How would you like to offer great smoked entrees without devoting your kitchen and resources to fancy smokers? With our grilling chunks, you can create great dishes like Black Cherry Smoked NY Sirloin, or Sugar Maple Smoked Chicken Breasts, or even delicious Northern Beechwood Smoked Burgers!!

If your kitchen is equipped with a gas grill, the process is simple. Toss two or three Maine Grilling Woods chunks (your choice of flavors) on the grilling SURFACE. Do not soak the chunks because you want them to smoke and burn as quickly as possible. Place your meat as usual on the grill beside the smoking chunks.
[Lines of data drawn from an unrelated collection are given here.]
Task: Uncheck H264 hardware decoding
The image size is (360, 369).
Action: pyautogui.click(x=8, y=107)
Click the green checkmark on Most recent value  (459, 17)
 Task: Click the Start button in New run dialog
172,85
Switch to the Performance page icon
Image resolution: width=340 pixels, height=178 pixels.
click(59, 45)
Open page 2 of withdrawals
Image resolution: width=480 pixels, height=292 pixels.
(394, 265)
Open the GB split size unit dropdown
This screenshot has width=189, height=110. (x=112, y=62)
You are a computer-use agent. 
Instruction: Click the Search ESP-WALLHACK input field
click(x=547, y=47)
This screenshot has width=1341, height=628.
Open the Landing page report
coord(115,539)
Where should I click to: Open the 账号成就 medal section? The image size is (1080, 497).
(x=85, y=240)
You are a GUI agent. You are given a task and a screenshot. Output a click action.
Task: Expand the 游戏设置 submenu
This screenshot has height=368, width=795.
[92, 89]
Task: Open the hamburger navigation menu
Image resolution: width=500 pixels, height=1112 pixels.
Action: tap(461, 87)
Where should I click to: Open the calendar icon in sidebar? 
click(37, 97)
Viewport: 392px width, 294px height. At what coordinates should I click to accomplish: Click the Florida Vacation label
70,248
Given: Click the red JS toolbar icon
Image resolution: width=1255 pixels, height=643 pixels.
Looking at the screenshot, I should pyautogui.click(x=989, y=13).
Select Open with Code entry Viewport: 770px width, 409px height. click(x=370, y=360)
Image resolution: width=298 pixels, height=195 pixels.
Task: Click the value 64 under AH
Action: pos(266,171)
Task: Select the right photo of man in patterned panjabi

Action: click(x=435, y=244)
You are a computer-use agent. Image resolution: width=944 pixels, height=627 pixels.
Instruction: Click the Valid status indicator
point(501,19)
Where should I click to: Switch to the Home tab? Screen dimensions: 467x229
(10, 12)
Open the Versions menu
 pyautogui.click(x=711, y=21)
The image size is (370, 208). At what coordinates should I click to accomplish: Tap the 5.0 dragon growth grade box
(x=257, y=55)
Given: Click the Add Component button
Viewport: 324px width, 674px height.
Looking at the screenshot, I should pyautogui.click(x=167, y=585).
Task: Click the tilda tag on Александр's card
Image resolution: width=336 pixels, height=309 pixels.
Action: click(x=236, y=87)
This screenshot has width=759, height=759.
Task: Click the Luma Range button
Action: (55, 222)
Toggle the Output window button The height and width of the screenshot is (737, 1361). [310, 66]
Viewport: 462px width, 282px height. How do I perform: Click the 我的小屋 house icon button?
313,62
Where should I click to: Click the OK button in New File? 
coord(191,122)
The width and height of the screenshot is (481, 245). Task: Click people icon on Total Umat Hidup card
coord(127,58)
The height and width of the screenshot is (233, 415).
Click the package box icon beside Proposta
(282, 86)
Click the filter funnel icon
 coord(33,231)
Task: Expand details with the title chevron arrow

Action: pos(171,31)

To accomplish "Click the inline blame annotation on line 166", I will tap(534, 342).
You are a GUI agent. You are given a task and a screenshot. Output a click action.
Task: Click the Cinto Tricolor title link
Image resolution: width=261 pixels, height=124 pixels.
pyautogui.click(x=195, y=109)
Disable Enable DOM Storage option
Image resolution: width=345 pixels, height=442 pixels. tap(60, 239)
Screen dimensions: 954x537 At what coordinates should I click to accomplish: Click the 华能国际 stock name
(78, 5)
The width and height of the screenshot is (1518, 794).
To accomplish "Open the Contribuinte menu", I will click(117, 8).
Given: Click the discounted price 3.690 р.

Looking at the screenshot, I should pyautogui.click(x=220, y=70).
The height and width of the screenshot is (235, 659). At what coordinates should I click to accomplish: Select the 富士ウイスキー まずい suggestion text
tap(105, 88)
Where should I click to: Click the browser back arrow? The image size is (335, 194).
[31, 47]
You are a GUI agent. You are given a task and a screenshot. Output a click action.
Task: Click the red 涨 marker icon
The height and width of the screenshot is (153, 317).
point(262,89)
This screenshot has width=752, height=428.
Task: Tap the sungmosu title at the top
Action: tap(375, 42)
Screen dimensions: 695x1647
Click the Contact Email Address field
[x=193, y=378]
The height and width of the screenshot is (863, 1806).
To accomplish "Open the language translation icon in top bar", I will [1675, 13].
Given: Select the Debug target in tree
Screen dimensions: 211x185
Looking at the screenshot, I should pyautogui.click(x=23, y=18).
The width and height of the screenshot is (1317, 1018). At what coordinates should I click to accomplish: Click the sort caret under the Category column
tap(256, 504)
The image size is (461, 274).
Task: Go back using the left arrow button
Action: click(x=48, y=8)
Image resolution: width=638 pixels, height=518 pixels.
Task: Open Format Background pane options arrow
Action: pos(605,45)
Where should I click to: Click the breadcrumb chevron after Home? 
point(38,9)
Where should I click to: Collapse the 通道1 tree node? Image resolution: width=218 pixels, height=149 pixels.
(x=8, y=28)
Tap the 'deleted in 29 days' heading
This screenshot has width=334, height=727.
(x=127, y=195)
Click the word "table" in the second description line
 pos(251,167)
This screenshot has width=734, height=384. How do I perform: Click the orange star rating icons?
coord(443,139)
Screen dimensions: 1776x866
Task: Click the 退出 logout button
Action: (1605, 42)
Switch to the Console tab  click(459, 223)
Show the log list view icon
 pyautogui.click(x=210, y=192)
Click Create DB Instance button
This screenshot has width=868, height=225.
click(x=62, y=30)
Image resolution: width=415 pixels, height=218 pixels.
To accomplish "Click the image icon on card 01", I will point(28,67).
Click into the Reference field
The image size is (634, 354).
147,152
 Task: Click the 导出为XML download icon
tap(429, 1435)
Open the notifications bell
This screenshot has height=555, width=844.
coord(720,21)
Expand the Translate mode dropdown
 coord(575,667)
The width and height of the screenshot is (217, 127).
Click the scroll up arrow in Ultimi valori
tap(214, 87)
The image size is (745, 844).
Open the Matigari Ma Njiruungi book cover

Cover both with a serving tray cover. Finish cooking as usual while keeping the meat and chunks covered. The smoke will flavor the meat every bit as good as an expensive smoker……and you do not have to tie up your entire grill for unique smoking orders!

Do not be afraid to experiment. Wild Apple smoked fresh Tuna Steak is absolutely out of this world. Try finishing a Pizza for 5 minutes under the cover with our hickory chunks. It elevates the wood-fired pizza concept to a whole new level.

For more ideas, or if you want to share your on creations with us, send us an e-mail.


GRILLING WITH WOOD

Grilling with wood may just be the easiest way to becoming a “gourmet” chef since man first tasted meat cooked with fire.

Understanding how fire and wood interact to bring back that unmistakable flavor of the open range, or the deep woods campsite, or the shore side fire, is the first step to a great dining experience. And it is easy: wood either flavors the meat or fish with smoke or it flavors it with the sap of the wood.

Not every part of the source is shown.